GIVEN RECORDS Start Marker

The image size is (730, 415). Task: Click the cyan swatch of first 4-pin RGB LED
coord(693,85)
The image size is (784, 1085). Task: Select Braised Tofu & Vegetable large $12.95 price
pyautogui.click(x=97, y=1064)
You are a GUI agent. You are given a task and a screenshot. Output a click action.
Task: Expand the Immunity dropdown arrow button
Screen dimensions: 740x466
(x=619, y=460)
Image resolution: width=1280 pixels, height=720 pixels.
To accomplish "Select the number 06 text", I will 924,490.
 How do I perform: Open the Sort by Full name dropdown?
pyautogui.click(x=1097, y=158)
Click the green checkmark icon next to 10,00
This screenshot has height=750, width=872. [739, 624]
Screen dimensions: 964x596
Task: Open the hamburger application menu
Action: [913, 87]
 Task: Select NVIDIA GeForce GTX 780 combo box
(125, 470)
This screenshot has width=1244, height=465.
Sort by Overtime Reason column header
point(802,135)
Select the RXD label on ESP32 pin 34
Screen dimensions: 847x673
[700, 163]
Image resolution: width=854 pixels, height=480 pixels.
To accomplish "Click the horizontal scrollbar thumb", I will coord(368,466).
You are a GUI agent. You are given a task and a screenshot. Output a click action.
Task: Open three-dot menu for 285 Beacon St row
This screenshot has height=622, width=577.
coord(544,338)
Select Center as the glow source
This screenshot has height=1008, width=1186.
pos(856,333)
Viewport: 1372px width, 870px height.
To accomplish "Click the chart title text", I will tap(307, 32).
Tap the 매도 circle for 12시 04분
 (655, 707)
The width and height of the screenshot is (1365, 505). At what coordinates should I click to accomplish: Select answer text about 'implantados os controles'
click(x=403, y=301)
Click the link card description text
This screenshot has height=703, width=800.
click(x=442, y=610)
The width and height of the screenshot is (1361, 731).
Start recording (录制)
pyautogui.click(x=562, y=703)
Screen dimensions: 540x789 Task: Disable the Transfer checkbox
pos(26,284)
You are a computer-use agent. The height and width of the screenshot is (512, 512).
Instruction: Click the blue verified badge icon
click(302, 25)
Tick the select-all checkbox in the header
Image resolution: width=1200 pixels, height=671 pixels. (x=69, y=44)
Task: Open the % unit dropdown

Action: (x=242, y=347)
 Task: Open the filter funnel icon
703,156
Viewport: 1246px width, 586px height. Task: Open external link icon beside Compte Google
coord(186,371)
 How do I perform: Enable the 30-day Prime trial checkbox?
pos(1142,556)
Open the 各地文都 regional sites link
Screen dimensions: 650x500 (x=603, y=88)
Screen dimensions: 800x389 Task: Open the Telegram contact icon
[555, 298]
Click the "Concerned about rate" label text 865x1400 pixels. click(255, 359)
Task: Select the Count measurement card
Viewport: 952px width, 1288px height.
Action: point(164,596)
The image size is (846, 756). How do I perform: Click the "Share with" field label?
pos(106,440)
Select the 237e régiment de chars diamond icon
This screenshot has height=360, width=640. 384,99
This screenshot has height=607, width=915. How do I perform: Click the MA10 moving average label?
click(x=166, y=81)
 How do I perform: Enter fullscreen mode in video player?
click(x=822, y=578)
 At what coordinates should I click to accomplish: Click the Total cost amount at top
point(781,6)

GIVEN RECORDS End Marker

Where the line containing "Viewport: 952px width, 1288px height." appears, begin a word-for-word copy and carry it through the last line of the listing, leaving out all other lines.

Viewport: 952px width, 1288px height.
Action: point(164,596)
The image size is (846, 756). How do I perform: Click the "Share with" field label?
pos(106,440)
Select the 237e régiment de chars diamond icon
This screenshot has height=360, width=640. 384,99
This screenshot has height=607, width=915. How do I perform: Click the MA10 moving average label?
click(x=166, y=81)
 How do I perform: Enter fullscreen mode in video player?
click(x=822, y=578)
 At what coordinates should I click to accomplish: Click the Total cost amount at top
point(781,6)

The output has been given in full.